TASK BRIEF:
Quote the records verbatim, from the line containing "Where should I click to: Select answer" through the line containing "click(85, 69)", and omit the pictures.

◆ ◆ ◆

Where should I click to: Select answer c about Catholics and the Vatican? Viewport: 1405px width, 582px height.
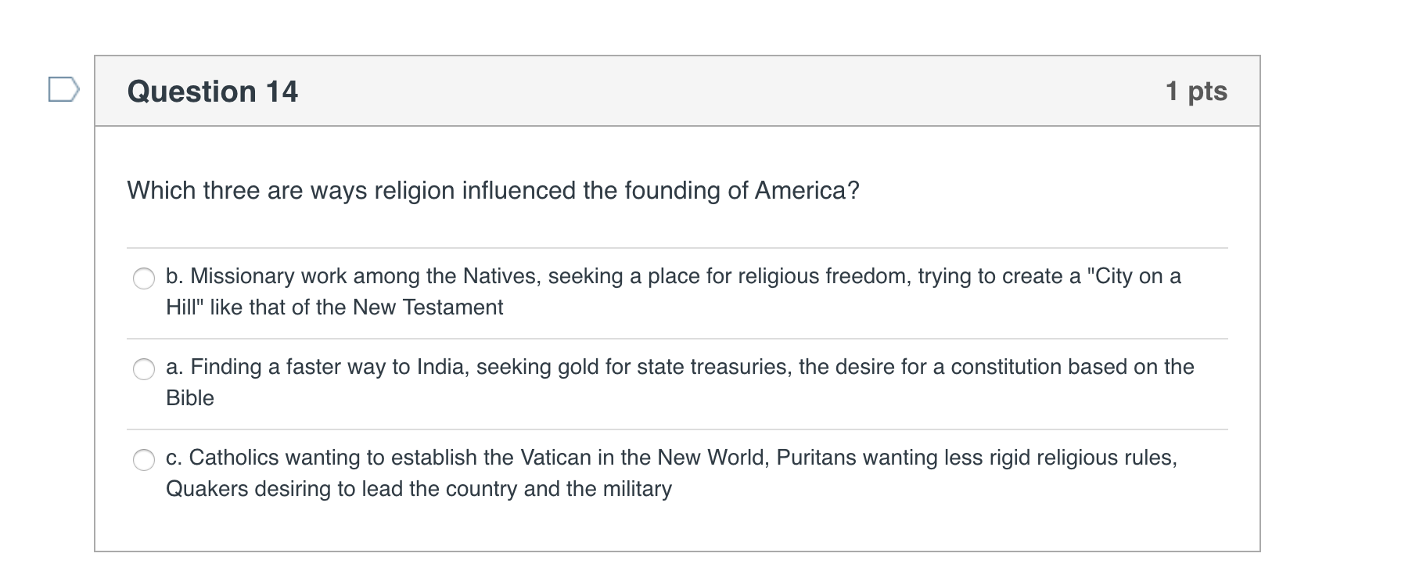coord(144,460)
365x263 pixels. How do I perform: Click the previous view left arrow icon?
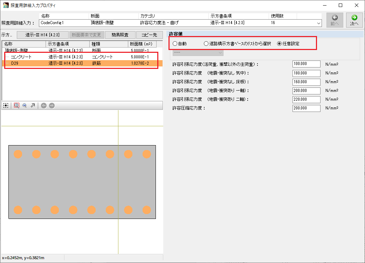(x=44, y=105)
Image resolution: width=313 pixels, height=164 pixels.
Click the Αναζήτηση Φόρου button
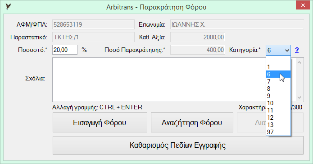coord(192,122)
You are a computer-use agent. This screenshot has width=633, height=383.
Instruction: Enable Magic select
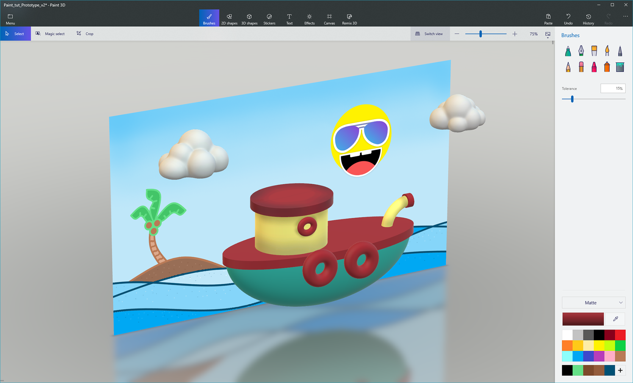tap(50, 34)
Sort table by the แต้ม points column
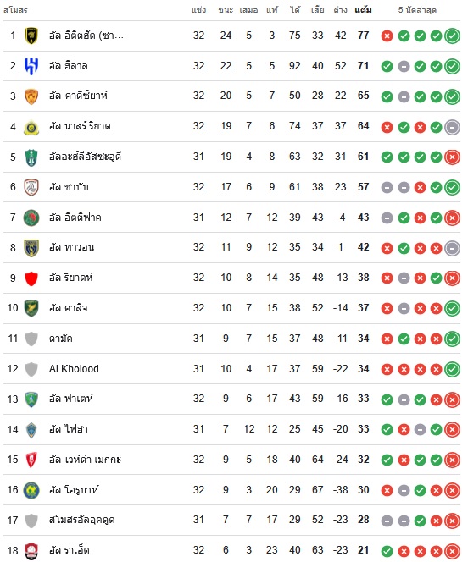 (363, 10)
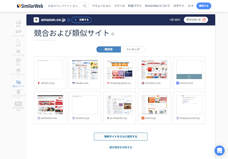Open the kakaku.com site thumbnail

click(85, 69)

◆ ◆ ◆

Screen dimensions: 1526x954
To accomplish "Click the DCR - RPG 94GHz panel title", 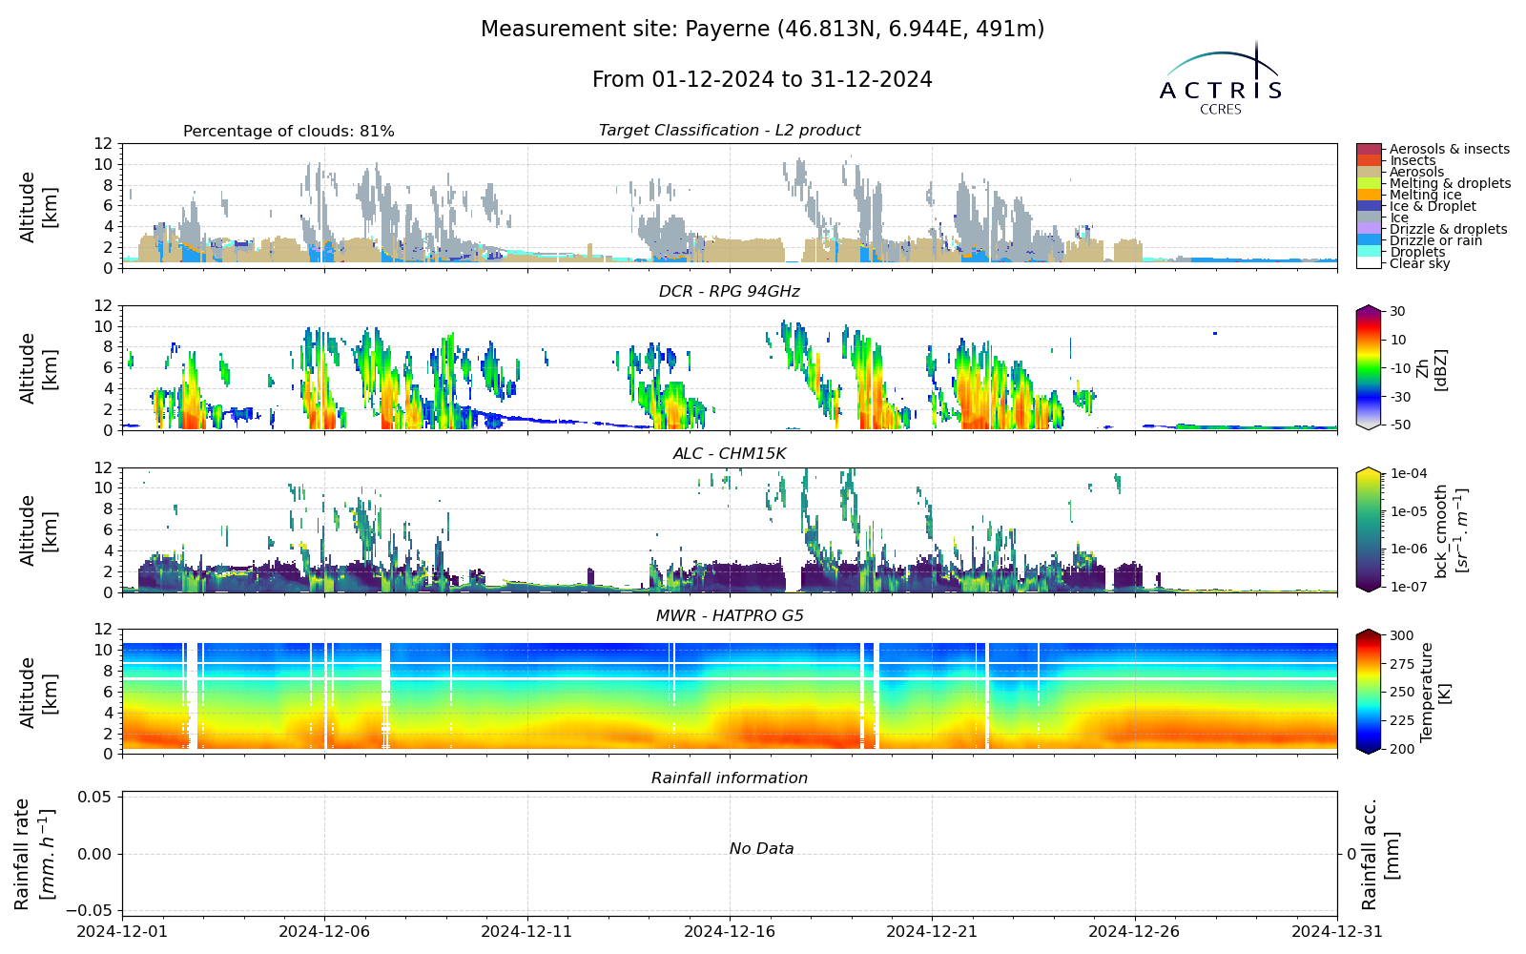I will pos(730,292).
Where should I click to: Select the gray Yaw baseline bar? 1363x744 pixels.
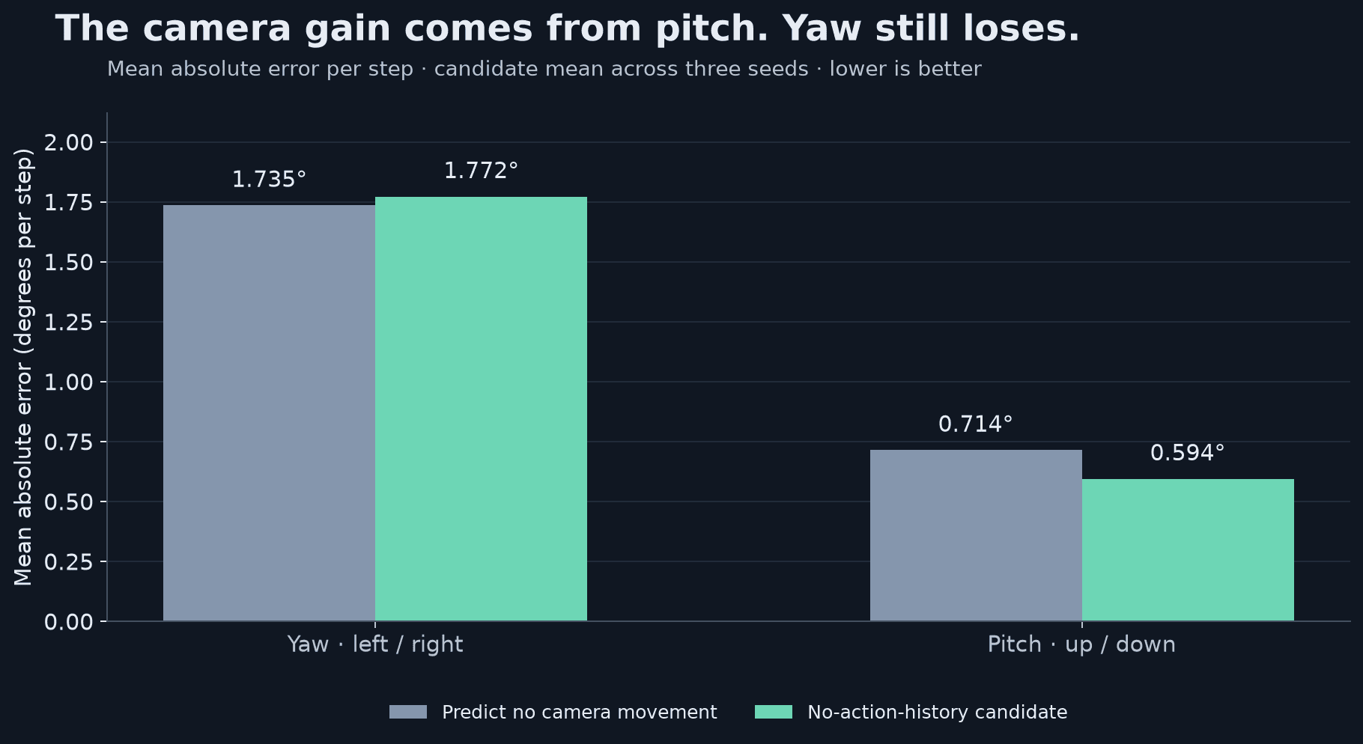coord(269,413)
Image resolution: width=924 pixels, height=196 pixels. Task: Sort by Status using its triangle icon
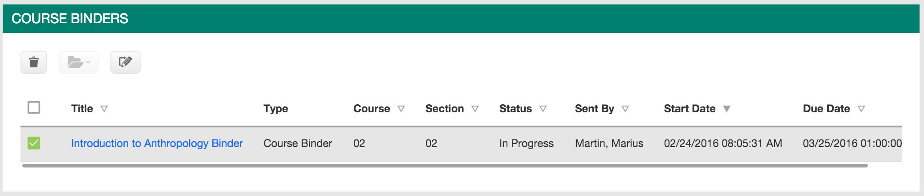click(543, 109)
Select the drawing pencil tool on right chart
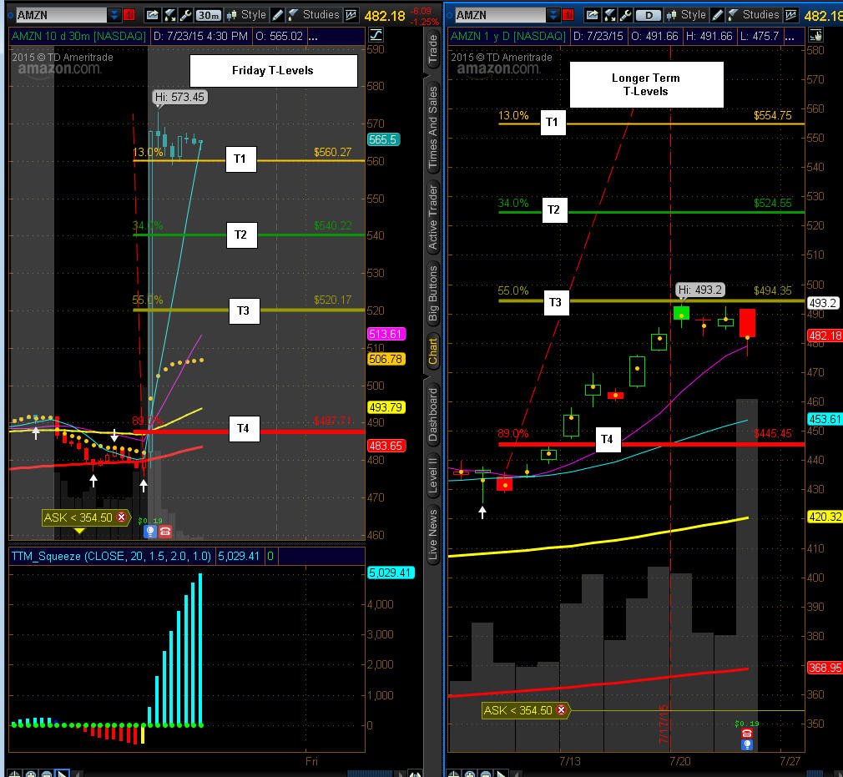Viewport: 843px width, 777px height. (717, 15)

◆ ◆ ◆

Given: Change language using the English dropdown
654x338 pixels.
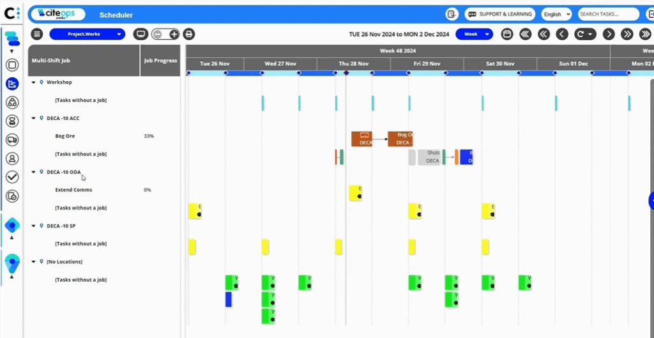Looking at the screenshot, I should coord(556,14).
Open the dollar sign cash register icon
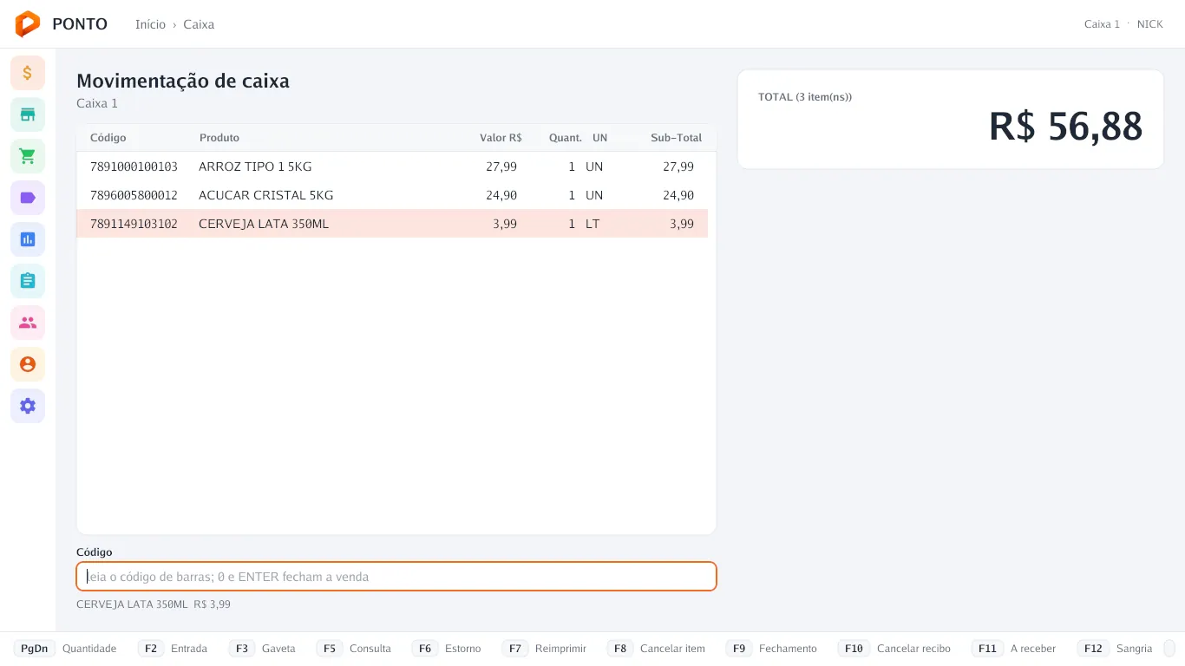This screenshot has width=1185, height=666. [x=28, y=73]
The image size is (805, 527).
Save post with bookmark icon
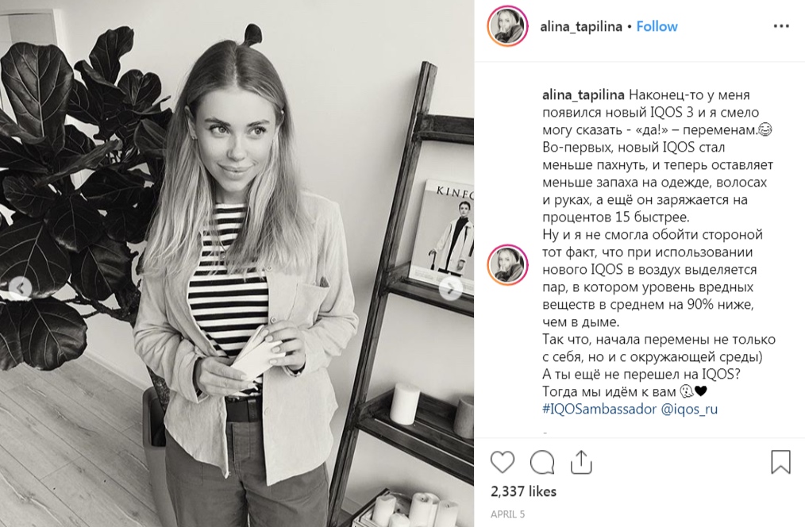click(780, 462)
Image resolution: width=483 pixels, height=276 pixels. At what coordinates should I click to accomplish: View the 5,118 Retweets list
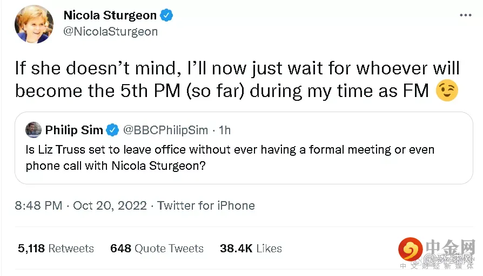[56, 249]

◆ ◆ ◆

FULL ANSWER:
Where should I click to: Select answer c about Catholics and the Vatican? Viewport: 1405px width, 582px height.
coord(144,460)
365x263 pixels. How do I perform: Click the previous view left arrow icon?
(x=44, y=105)
Image resolution: width=313 pixels, height=164 pixels.
Click the Αναζήτηση Φόρου button
coord(192,122)
You are a computer-use agent. This screenshot has width=633, height=383.
Instruction: Enable Magic select
tap(50, 34)
Sort table by the แต้ม points column
 (363, 10)
Open the kakaku.com site thumbnail

click(85, 69)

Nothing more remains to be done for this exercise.